▶ _Records provided_:
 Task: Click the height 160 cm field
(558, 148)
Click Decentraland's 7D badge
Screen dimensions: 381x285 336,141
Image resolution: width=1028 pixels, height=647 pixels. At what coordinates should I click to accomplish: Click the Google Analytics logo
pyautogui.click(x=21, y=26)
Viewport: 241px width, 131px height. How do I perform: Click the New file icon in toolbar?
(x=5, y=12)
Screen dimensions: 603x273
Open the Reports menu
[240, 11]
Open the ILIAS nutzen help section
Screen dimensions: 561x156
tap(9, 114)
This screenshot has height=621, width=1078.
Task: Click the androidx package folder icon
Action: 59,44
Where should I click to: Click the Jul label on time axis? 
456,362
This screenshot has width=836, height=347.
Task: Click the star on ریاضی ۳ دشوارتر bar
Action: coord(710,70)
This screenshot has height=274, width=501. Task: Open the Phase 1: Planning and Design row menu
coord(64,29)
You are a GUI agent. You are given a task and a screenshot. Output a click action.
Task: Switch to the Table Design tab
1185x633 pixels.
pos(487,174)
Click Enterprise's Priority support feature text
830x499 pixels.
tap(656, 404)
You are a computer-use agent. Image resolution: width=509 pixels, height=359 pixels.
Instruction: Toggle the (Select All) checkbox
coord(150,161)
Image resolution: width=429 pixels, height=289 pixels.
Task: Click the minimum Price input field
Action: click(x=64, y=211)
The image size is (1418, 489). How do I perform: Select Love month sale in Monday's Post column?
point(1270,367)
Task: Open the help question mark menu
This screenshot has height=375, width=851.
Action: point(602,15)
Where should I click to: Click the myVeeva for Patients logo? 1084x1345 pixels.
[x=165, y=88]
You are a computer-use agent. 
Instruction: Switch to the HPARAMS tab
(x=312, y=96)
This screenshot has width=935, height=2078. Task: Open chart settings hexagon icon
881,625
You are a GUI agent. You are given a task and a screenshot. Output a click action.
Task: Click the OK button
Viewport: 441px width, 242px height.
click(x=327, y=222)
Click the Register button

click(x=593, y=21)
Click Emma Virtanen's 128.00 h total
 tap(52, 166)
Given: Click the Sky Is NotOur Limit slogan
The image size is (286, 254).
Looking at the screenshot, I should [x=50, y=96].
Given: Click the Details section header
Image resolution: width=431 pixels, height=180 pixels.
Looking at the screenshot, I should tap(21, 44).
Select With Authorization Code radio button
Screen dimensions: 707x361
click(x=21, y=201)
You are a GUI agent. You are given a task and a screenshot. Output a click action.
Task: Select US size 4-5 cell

▶ _About this task_: Could you write out all the entries word for word?

▶ _Expected answer_:
 Task: Click the height 160 cm field
(558, 148)
Click Decentraland's 7D badge
Screen dimensions: 381x285 336,141
Image resolution: width=1028 pixels, height=647 pixels. At what coordinates should I click to accomplish: Click the Google Analytics logo
pyautogui.click(x=21, y=26)
Viewport: 241px width, 131px height. How do I perform: Click the New file icon in toolbar?
(x=5, y=12)
Screen dimensions: 603x273
Open the Reports menu
[240, 11]
Open the ILIAS nutzen help section
Screen dimensions: 561x156
tap(9, 114)
This screenshot has height=621, width=1078.
Task: Click the androidx package folder icon
Action: 59,44
Where should I click to: Click the Jul label on time axis? 
456,362
This screenshot has width=836, height=347.
Task: Click the star on ریاضی ۳ دشوارتر bar
Action: coord(710,70)
This screenshot has height=274, width=501. Task: Open the Phase 1: Planning and Design row menu
coord(64,29)
You are a GUI agent. You are given a task and a screenshot. Output a click action.
Task: Switch to the Table Design tab
1185x633 pixels.
pos(487,174)
Click Enterprise's Priority support feature text
830x499 pixels.
tap(656, 404)
You are a computer-use agent. Image resolution: width=509 pixels, height=359 pixels.
Instruction: Toggle the (Select All) checkbox
coord(150,161)
Image resolution: width=429 pixels, height=289 pixels.
Task: Click the minimum Price input field
Action: click(x=64, y=211)
The image size is (1418, 489). How do I perform: Select Love month sale in Monday's Post column?
point(1270,367)
Task: Open the help question mark menu
This screenshot has height=375, width=851.
Action: point(602,15)
Where should I click to: Click the myVeeva for Patients logo? 1084x1345 pixels.
[x=165, y=88]
You are a computer-use agent. 
Instruction: Switch to the HPARAMS tab
(x=312, y=96)
This screenshot has width=935, height=2078. Task: Open chart settings hexagon icon
881,625
You are a GUI agent. You are given a task and a screenshot. Output a click action.
Task: Click the OK button
Viewport: 441px width, 242px height.
click(x=327, y=222)
Click the Register button

click(x=593, y=21)
Click Emma Virtanen's 128.00 h total
 tap(52, 166)
Given: Click the Sky Is NotOur Limit slogan
The image size is (286, 254).
Looking at the screenshot, I should [x=50, y=96].
Given: Click the Details section header
Image resolution: width=431 pixels, height=180 pixels.
Looking at the screenshot, I should tap(21, 44).
Select With Authorization Code radio button
Screen dimensions: 707x361
click(x=21, y=201)
You are a GUI agent. You are given a task and a screenshot. Output a click action.
Task: Select US size 4-5 cell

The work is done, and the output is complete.